What is required: In the records, from the line with "This screenshot has" to the line with "tap(76, 60)", swap "switch" for "toggle" and write those lines out again with nothing else changed. Omit the pictures from your answer.

↓

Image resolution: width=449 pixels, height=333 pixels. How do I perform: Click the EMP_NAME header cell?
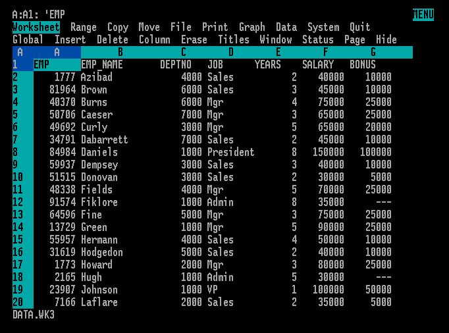(102, 64)

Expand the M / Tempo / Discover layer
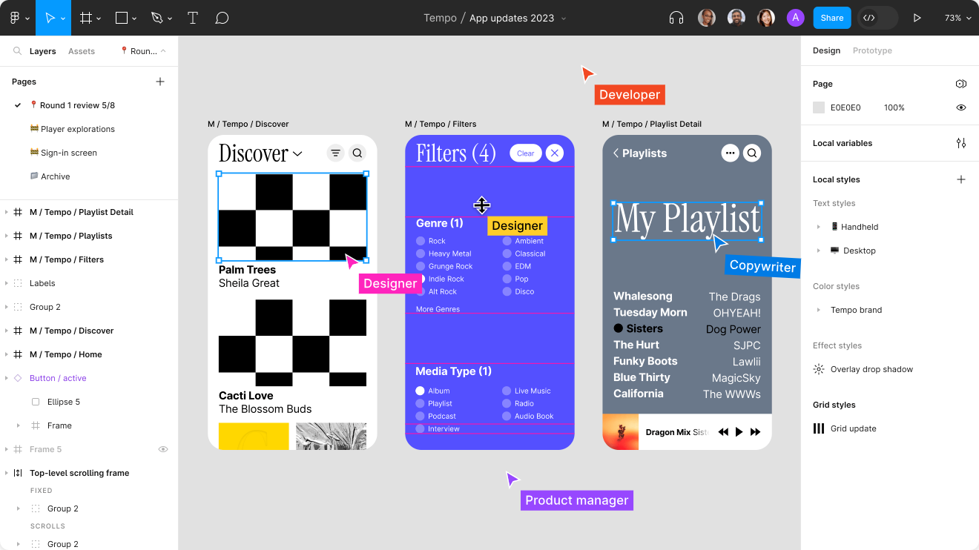[7, 331]
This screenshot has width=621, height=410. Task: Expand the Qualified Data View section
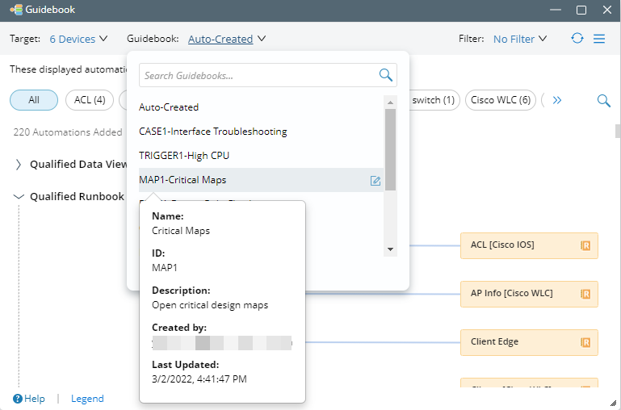[19, 165]
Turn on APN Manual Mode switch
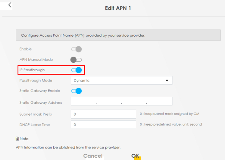 tap(76, 60)
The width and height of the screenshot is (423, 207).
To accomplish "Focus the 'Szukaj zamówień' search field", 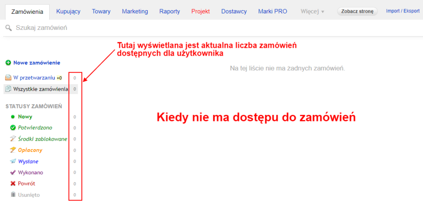I will pos(138,28).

↑

Output for this task:
This screenshot has width=621, height=410. Task: Expand the Qualified Data View section
[19, 165]
Turn on APN Manual Mode toggle
 tap(76, 60)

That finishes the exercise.